Quotient remainder theorem problem.

[tmt1]

For any int $$n $$ , prove that $$ 4 | n (n^2 - 1) (n + 2)$$.

I know I have to use the quotient remainder theorem, but I'm wondering how to go about this problem.

I'm not sure how to phrase this problem in English.

 

[Ackbach]

Couple of hints.

1. $n(n^2-1)(n+2)=(n-1)\, n \,(n+1)(n+2)$.
2. By the Quotient Remainder Theorem, there exist integers $q$ and $r$ such that $n=4q+r$, where $0\le r<4$.

Does this suggest anything to you?

 

[tmt1]

Couple of hints.

1. $n(n^2-1)(n+2)=(n-1)\, n \,(n+1)(n+2)$.
2. By the Quotient Remainder Theorem, there exist integers $q$ and $r$ such that $n=4q+r$, where $0\le r<4$.

Does this suggest anything to you?

Right, so $(n-1)\, n \,(n+1)(n+2)$ is 4 consecutive integers. I get that if you take any arbitrary integer, if it is not divisible by 4, you can increment it by some int $c$ such that $0< c < 4$ and get an int that is divisible by 4.

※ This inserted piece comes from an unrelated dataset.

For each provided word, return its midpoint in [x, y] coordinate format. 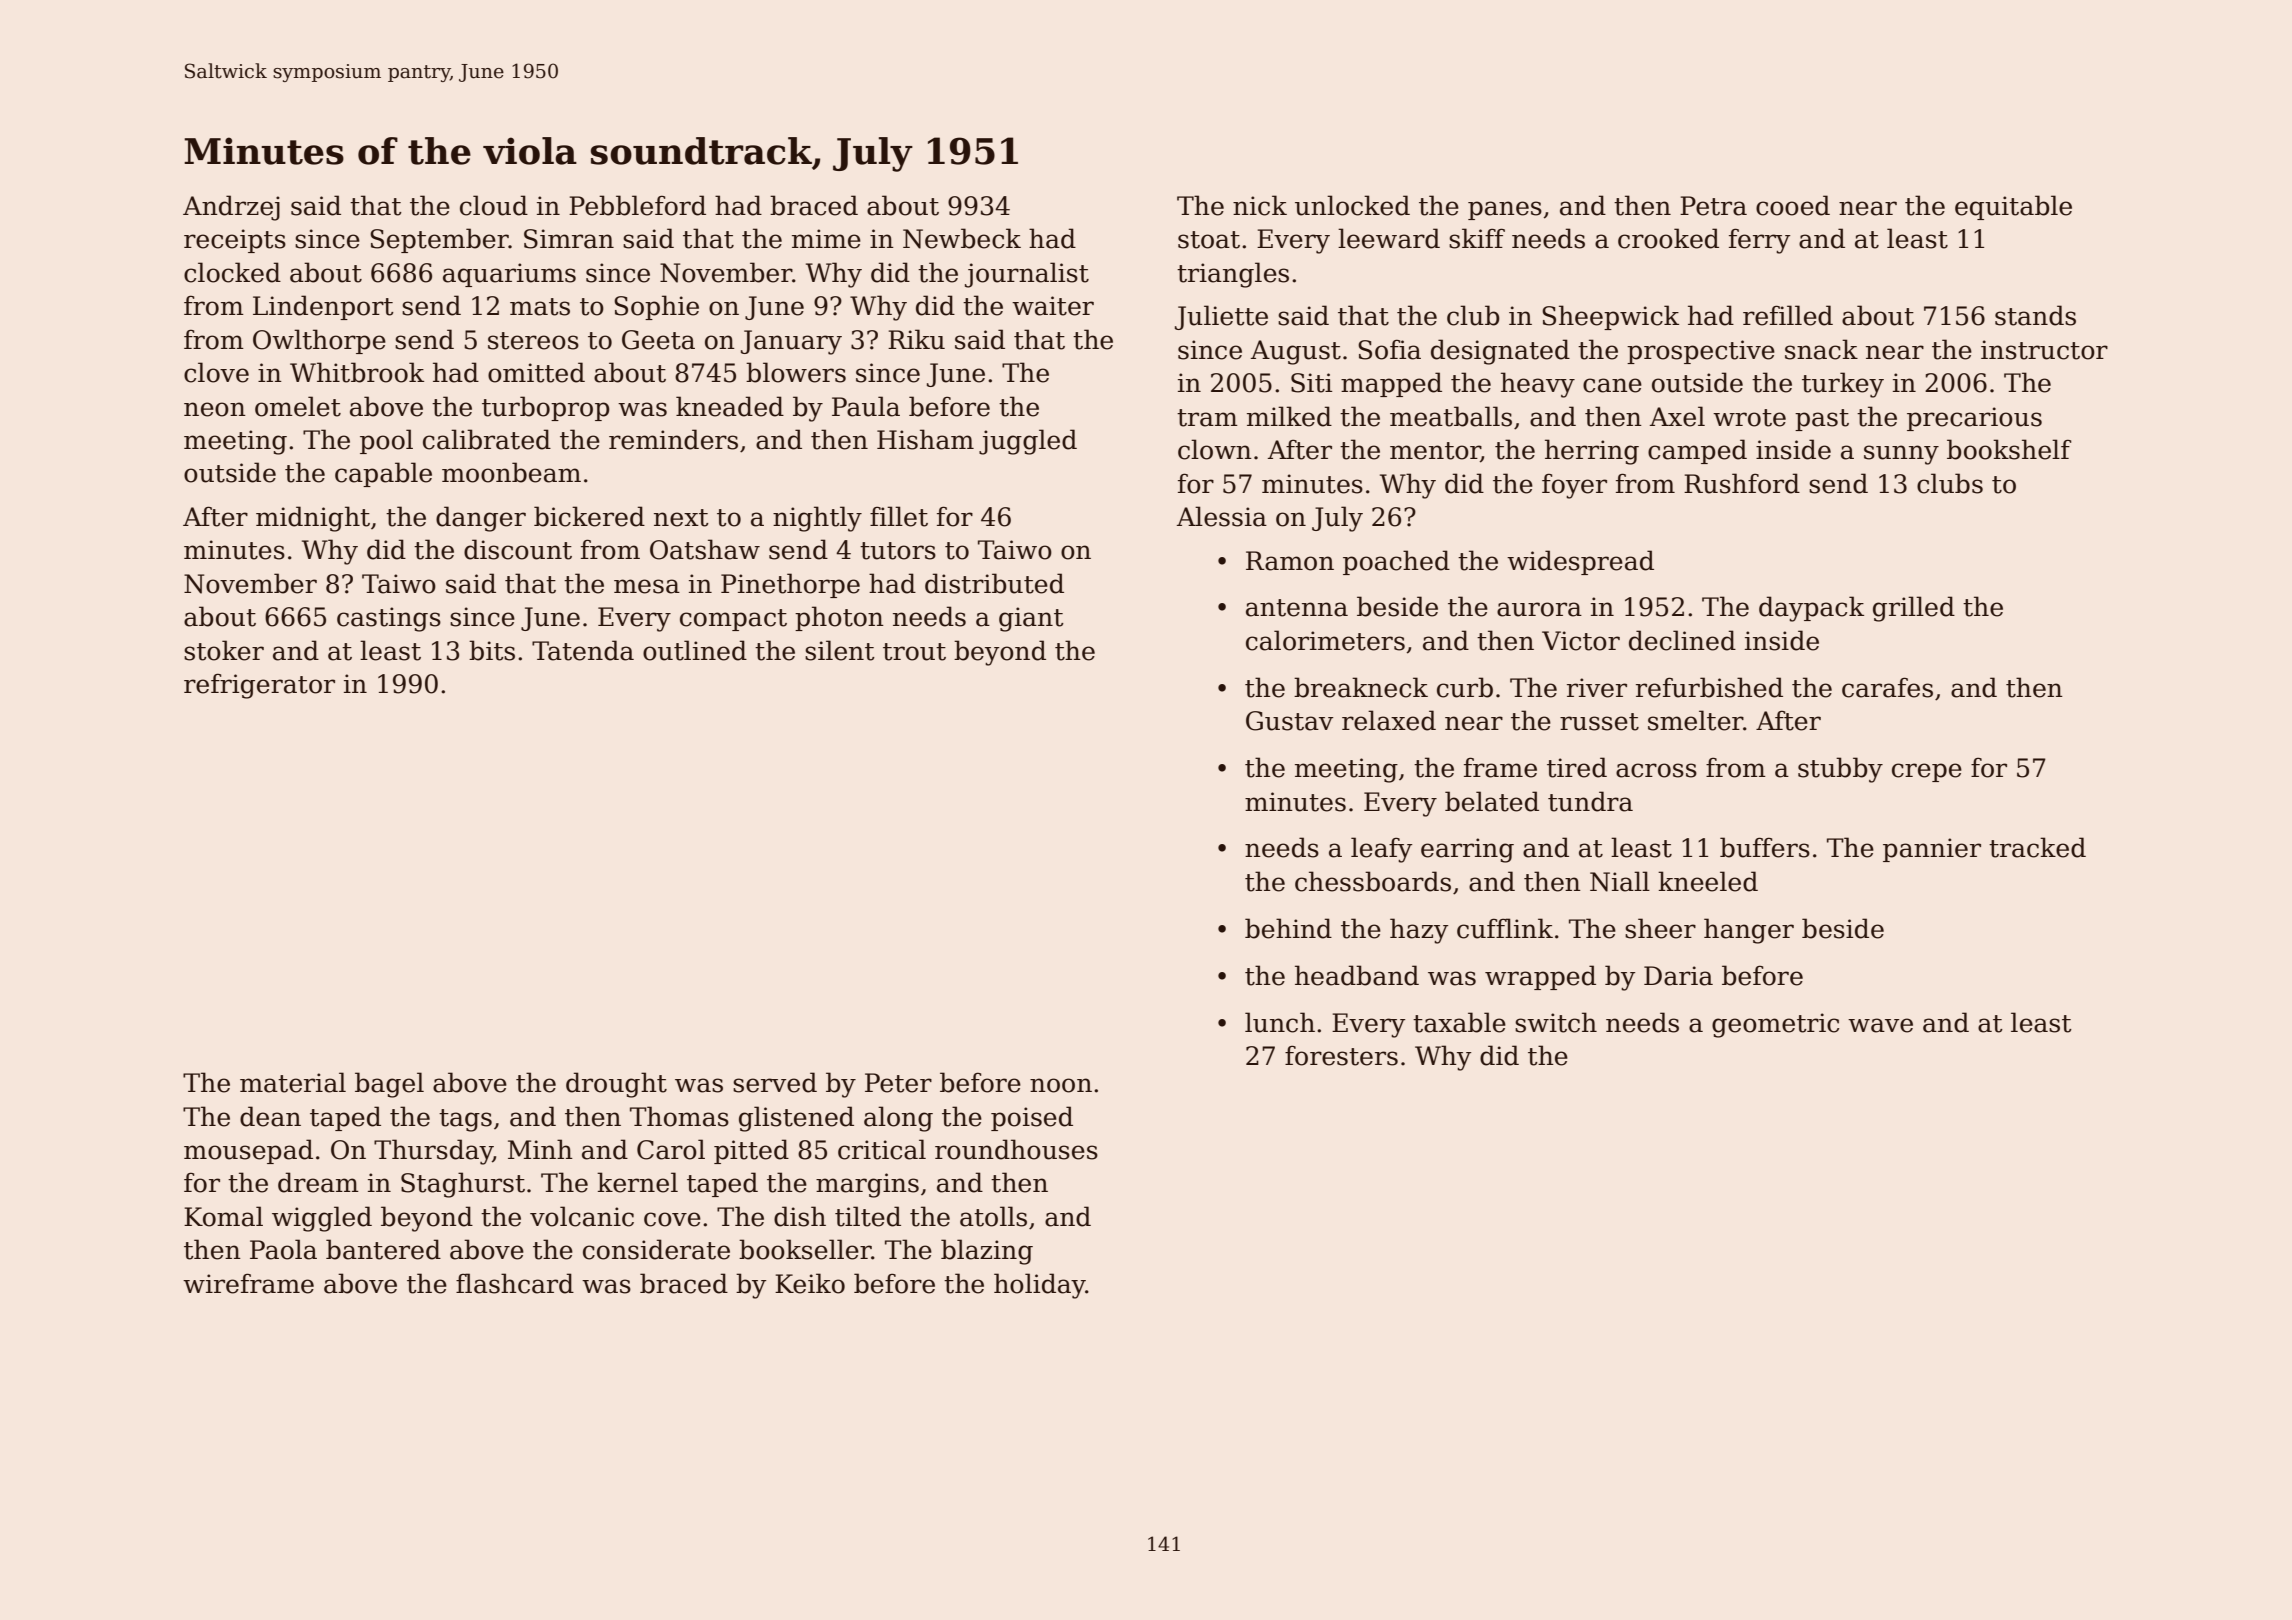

Therefore, if you have 4 consecutive integers, one of those integers will be divisible by 4, and as a result the product of those 4 integers will be divisible by 4. I just don't know how to state or prove this formally.

 

[Ackbach]

Right, so $(n-1)\, n \,(n+1)(n+2)$ is 4 consecutive integers. I get that if you take any arbitrary integer, if it is not divisible by 4, you can increment it by some int $c$ such that $0< c < 4$ and get an int that is divisible by 4.

Therefore, if you have 4 consecutive integers, one of those integers will be divisible by 4, and as a result the product of those 4 integers will be divisible by 4. I just don't know how to state or prove this formally.

Why not plug in $4q+r$ in for $n$, and see what comes out in the wash?